_Your assignment_. Write out every line below that includes the word "computer".

_Exercise data_.
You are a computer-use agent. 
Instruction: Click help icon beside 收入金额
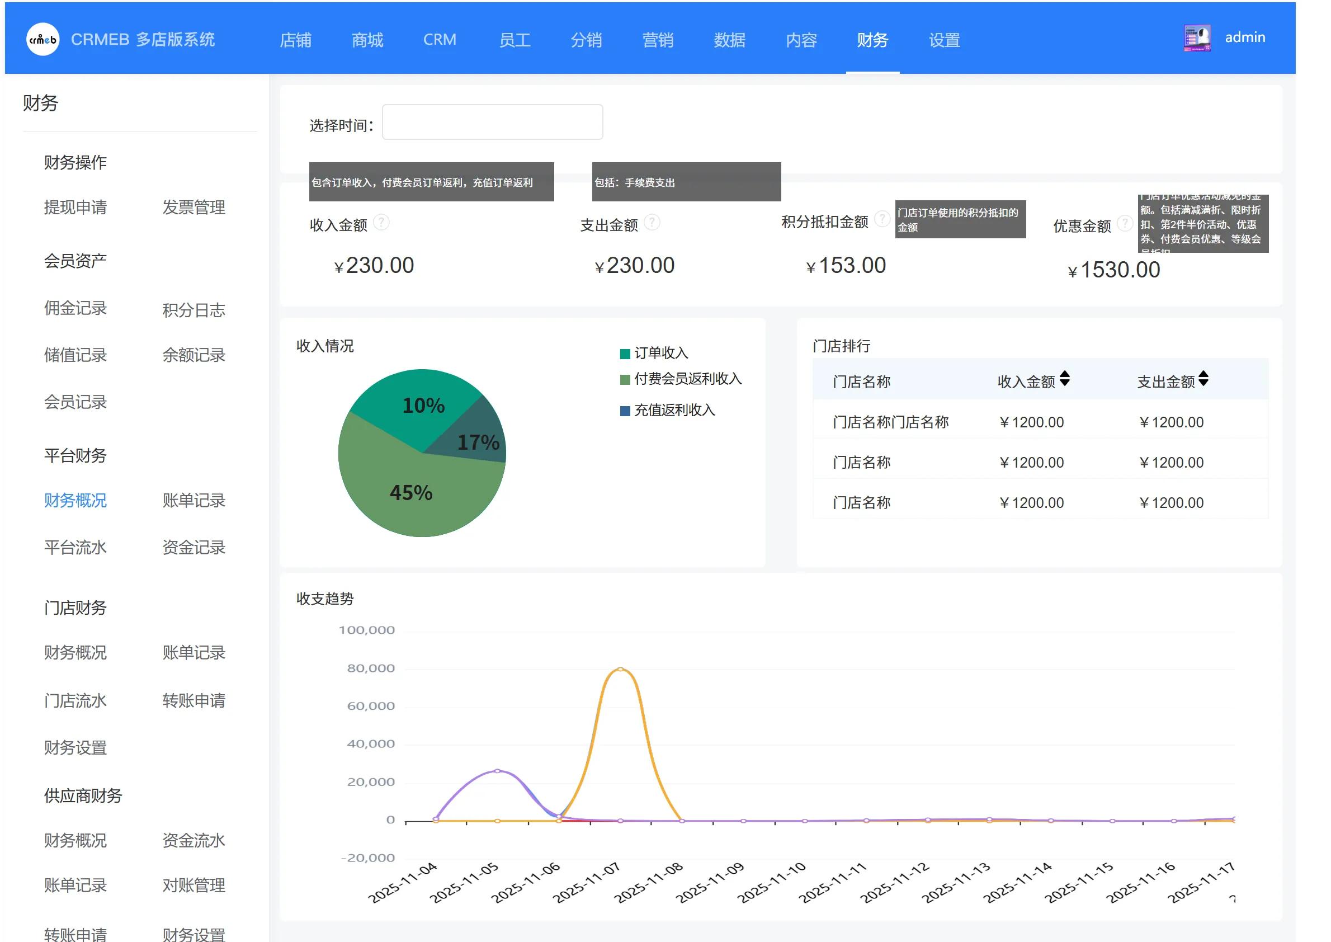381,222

...

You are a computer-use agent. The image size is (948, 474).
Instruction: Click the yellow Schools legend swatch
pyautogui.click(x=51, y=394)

_Answer below_.
You are a computer-use agent. 
You are a computer-use agent. The image size is (948, 474).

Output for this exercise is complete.